5 conditions for effective punishments

  1. The punishment has to be relative intense.
    The subject should feel it as a punishment)
  2. It has to be giving promptly. This is one of the problems with the current law system. There is too much time between the crime  and the punishment.
    The person has to feel that it is related. Even when he/she knows it is related, the brain might not make the connection.
  3. It should be given consistent. Some  parents feel bad when they give their children all the time a remark. When it is not given consistent it does not work. In fact when the punishment is not followed, the children (team members) are negatively enforced.
  4. The punishment should not be associated with any kind of positive enforcement.
    If a punishment is associated with a positive enforcement, the behavior will increase instead of decrease.

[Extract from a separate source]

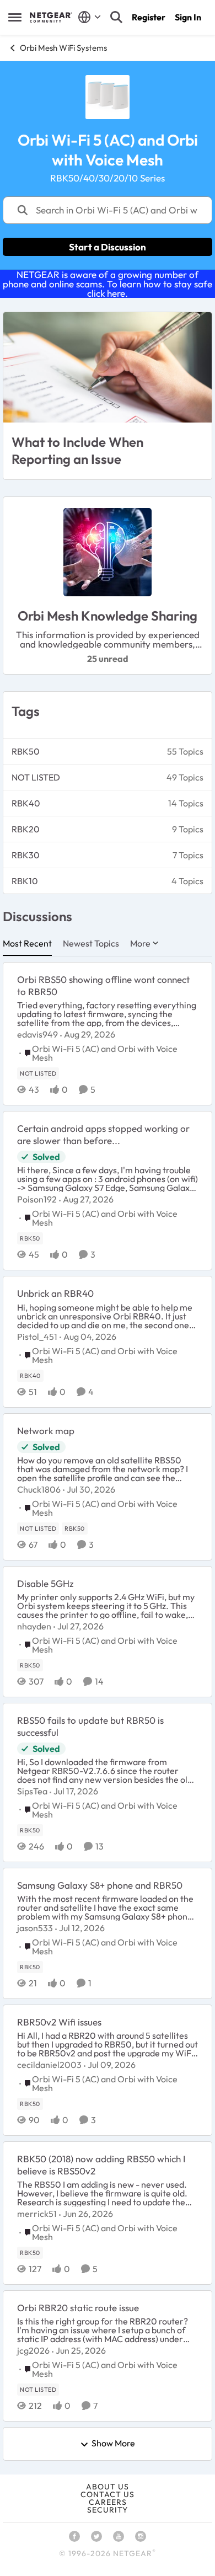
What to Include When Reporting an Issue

    A patron that happens a lot with children is that people punish their children and immediately after tell them they love the child. They do that out of a kind of remorse or to make the child at ease. When this happens, the punishment had no sense.

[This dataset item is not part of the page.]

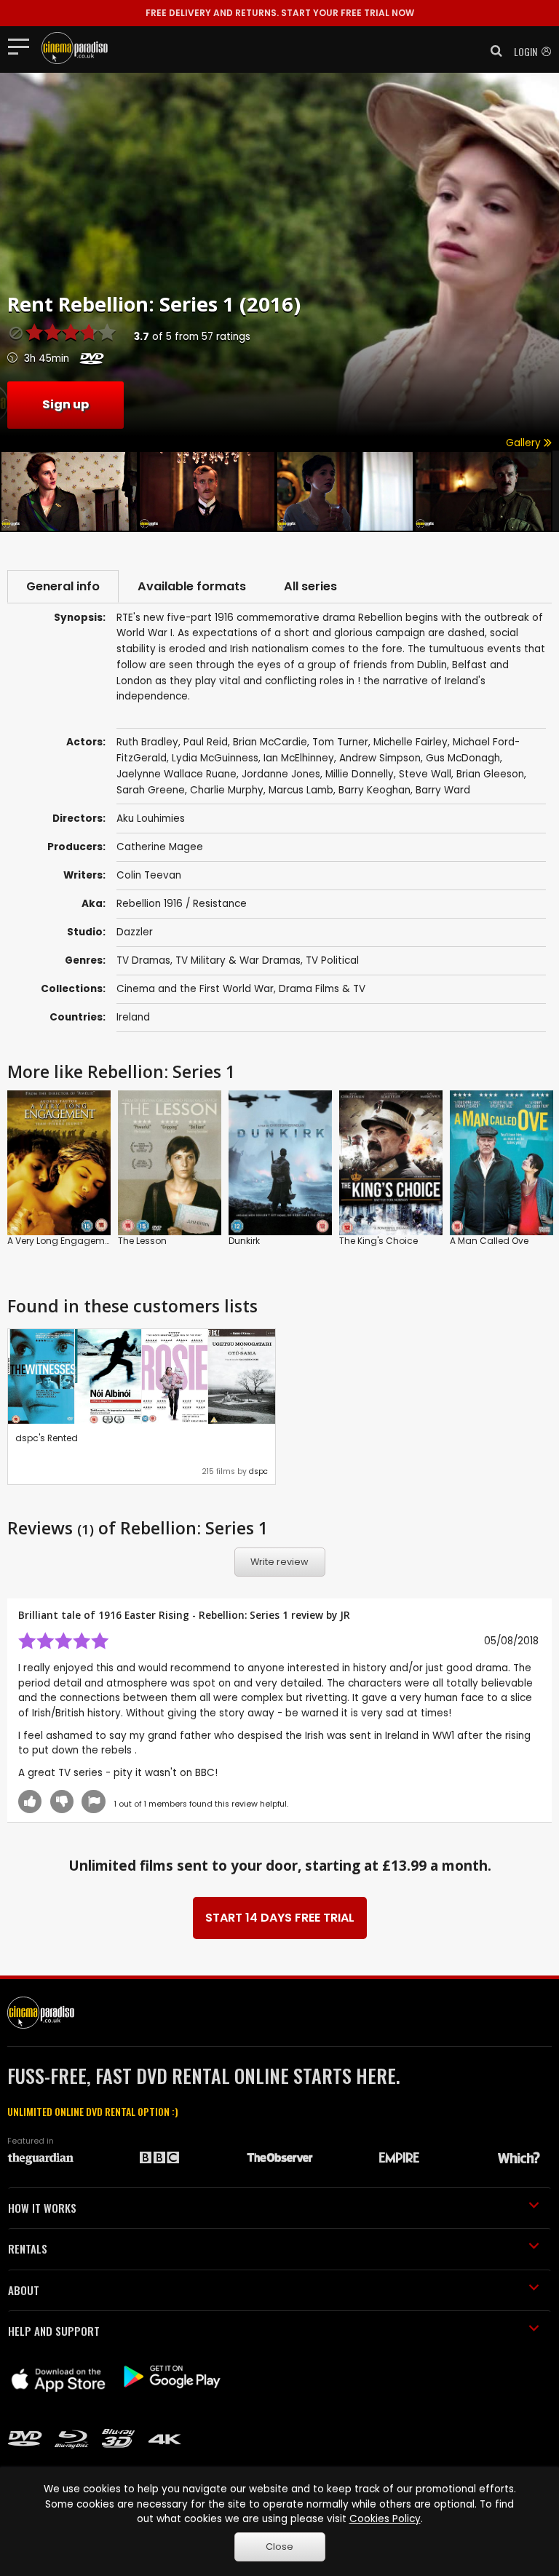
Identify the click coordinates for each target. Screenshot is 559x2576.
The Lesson (142, 1241)
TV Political (332, 960)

    Also when the punishment is the only kind of attention the children or team members get from the parents (leaders)
  5. It should not lead to escaping or avoidance behavior.

The combination of these 5 conditions you can hardly get outside a laboratory (Where it was found that these conditions give the best behavior.) That is why punishment hardly get’s the desired result.
Check out other ways of behavior increasing actions and tips for making positive feedback work better.

Also note that “Punishment” is used in the psychological way. I did not write “punishment by hitting” people.